The influence of fluoride on proteoglycan structure using a rat odontoblast in vitro system

Abstract

Using an in vitro rat incisor odontoblast system, the effect of fluoride on proteoglycans was investigated at both the metabolic and structural level. Incisors were removed from 4-week-old rats, split longitudinally, and the pulps removed. Teeth were incubated at 37 degrees C, 5% CO2 in Eagle's Minimum Essential Medium containing 35S-sulfate for 7 hours in the presence of 0 mM, 3 mM, or 6 mM sodium fluoride. Teeth were demineralized in EDTA, proteoglycan was extracted from the residue with 4 M guanidinium chloride, and further purified by anion exchange chromatography. Uptake of radiolabel was monitored by liquid scintillation counting. The resultant products were examined by cellulose acetate electrophoresis, SDS-PAGE, chondroitinase digestion, and amino acid analysis.

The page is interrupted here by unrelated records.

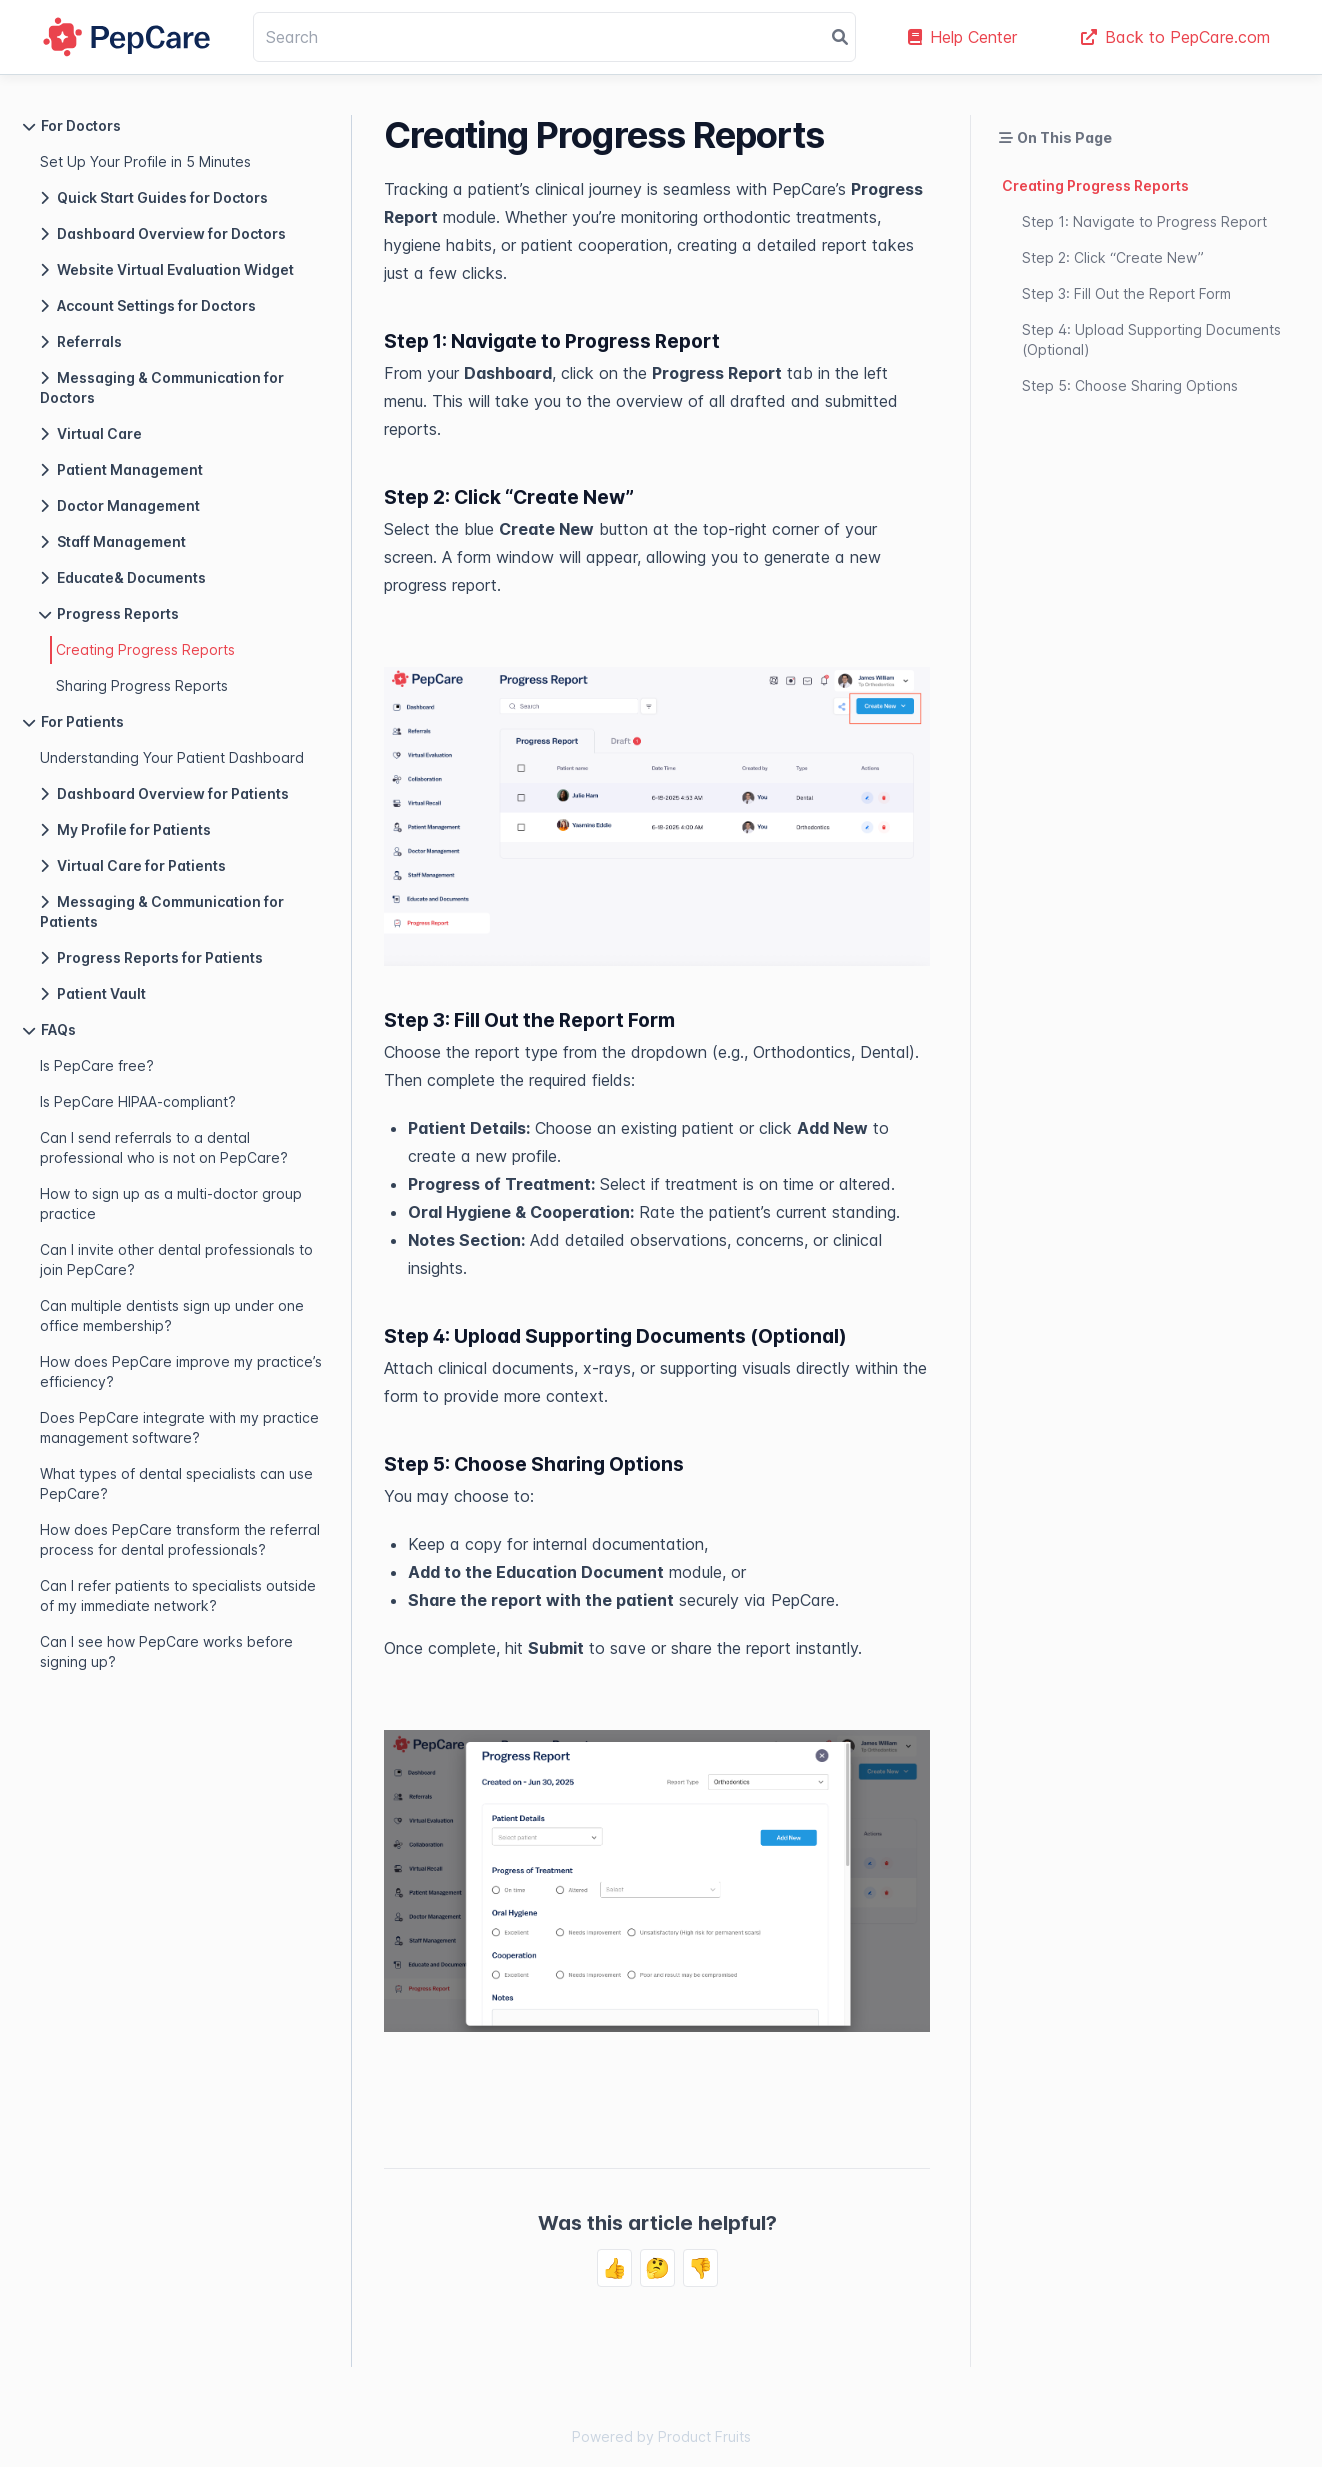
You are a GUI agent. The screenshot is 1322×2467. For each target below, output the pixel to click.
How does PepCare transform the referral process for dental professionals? (180, 1539)
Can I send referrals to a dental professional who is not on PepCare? (164, 1147)
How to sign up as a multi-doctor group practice (171, 1203)
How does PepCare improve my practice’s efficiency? (181, 1371)
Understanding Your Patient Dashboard (172, 757)
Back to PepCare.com (1175, 37)
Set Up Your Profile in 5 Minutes (145, 161)
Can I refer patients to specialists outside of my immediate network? (178, 1595)
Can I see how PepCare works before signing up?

Differential effects of fluoride were observed in both metabolism and biochemical characterization of proteoglycans following incubation at the two concentrations. Fluoride decreased uptake of the radiolabel but led to an accumulation of glycosaminoglycan within the proteoglycan of the matrix. Chondroitin sulfate was the predominant glycosaminoglycan identified, with the additional presence of dermatan sulfate and heparan sulfate identified. Dermatan sulfate levels increased in 3 mM-treated teeth. Fluoride-treated proteoglycans had a reduced molecular weight (200-90K to 180-79K); this reduction is primarily a result of smaller glycosaminoglycan chains, with limited reduction in the size of the core protein of 6 mM-treated teeth occurring. Such alterations in the biochemical metabolism and hence structure and function of proteoglycan may be implicated in the hypomineralization seen in fluorosis.